In many IoT systems, you will receive feeds that are in a zip format. Sometimes they are empty. We want to validate they contain a file before we start processing them because it involves moving the file around different file systems, running a shell command, and more. See here.

In this example, we have loaded the zip files into Azure Data Lake Gen2. Next, we read through the folder and determine if any zip files are empty. Since PySpark doesn’t natively support zip files, we must validate another way (i.e. without using TRY). We also don’t want to unzip all the files and check for matching CSV files. The approach we want to use is to process the zip file as a binary file.

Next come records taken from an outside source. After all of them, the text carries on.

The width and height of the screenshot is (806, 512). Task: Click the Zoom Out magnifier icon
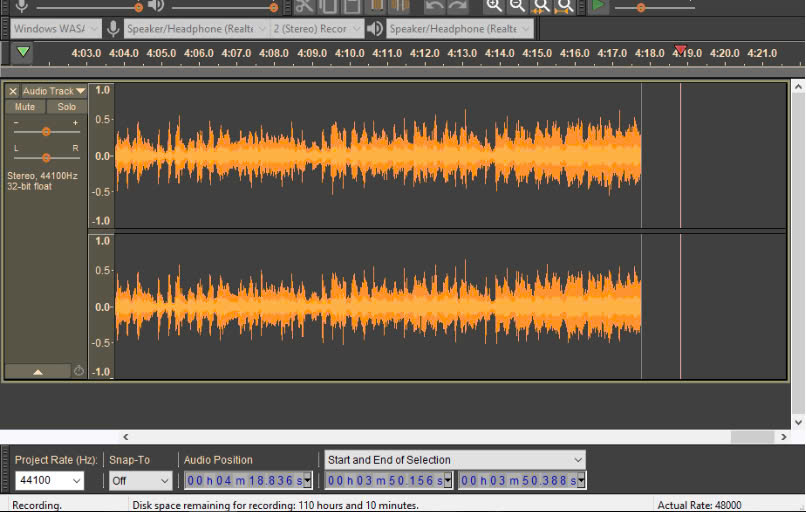(x=518, y=6)
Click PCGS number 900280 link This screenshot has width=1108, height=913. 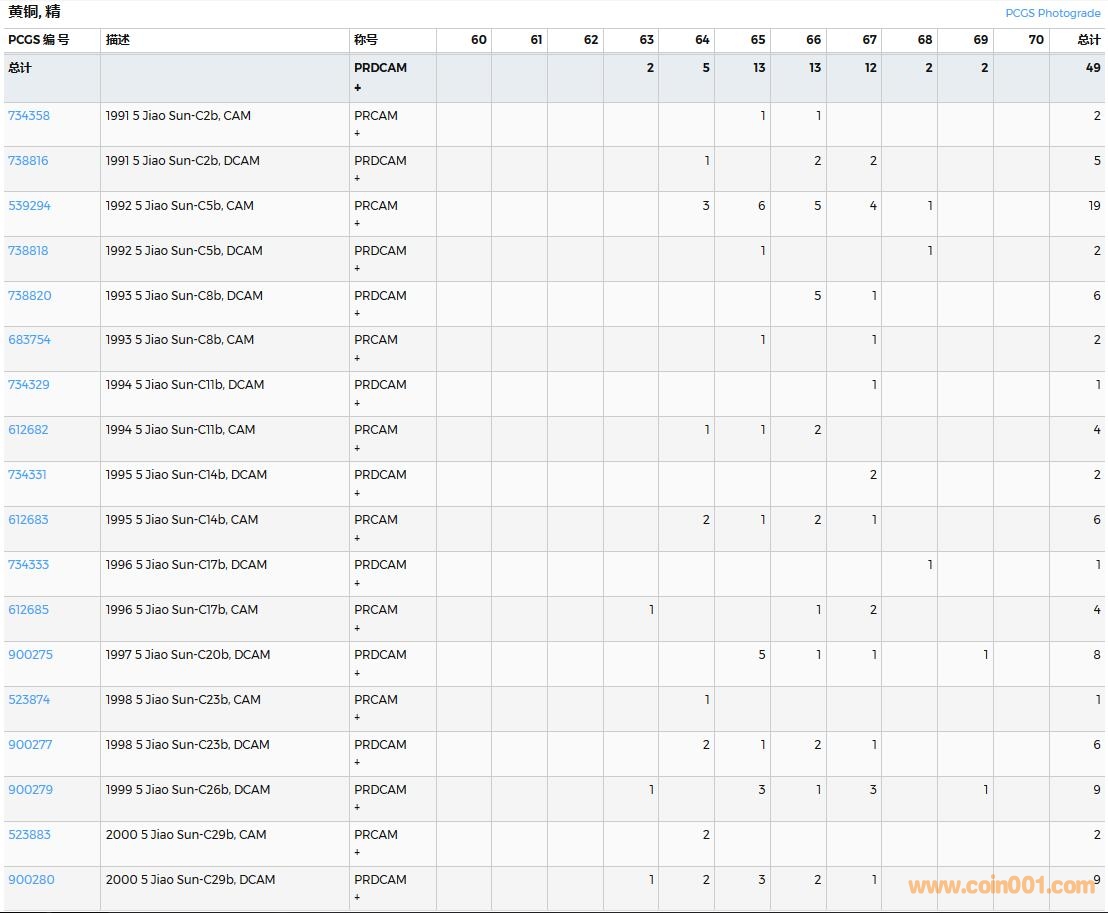point(31,880)
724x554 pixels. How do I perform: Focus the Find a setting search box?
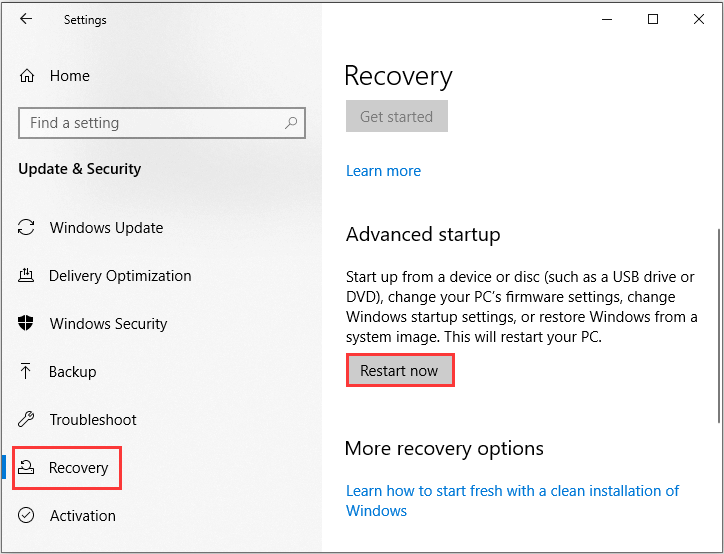(x=150, y=123)
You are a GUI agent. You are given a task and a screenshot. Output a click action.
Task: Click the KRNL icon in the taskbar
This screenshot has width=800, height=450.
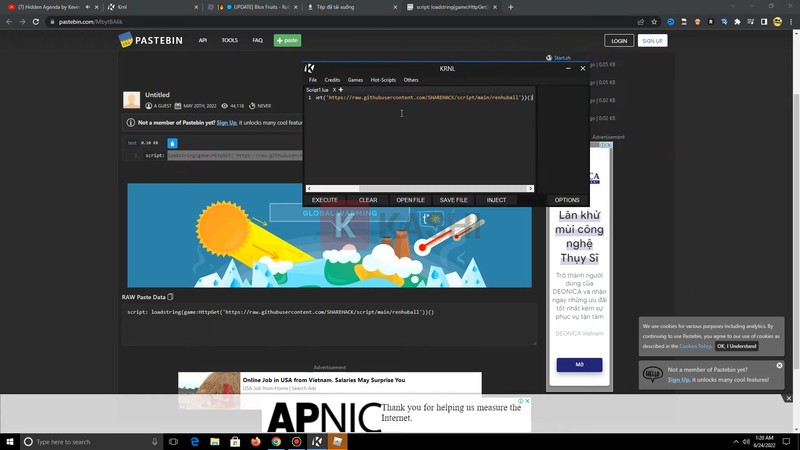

We have two test files., which contains a CSV file, and, which is empty. Let’s read them and see what the difference is.


rdd = sc.binaryFiles(goodpath)

Output (first line)

[(‘dbfs:/mnt/Logfiles/Test/’, b’PK\x03\x04\n\x00\x00\x00\x00\x00wp\xffN\x161~\x84\x1b\x00\x00\x00\x1b\x00\x00\x00\r\x00\x00\x00MyBigData.csvTitle\r\n”Running on Empt


rdd = sc.binaryFiles(badpath)


[(‘dbfs:/mnt/Logfiles/Test/’, b’PK\x05\x06\x00\x00\x00\x00\x00\x00\x00\x00\x00\x00\x00\x00\x00\x00\x00\x00\x00\x00')]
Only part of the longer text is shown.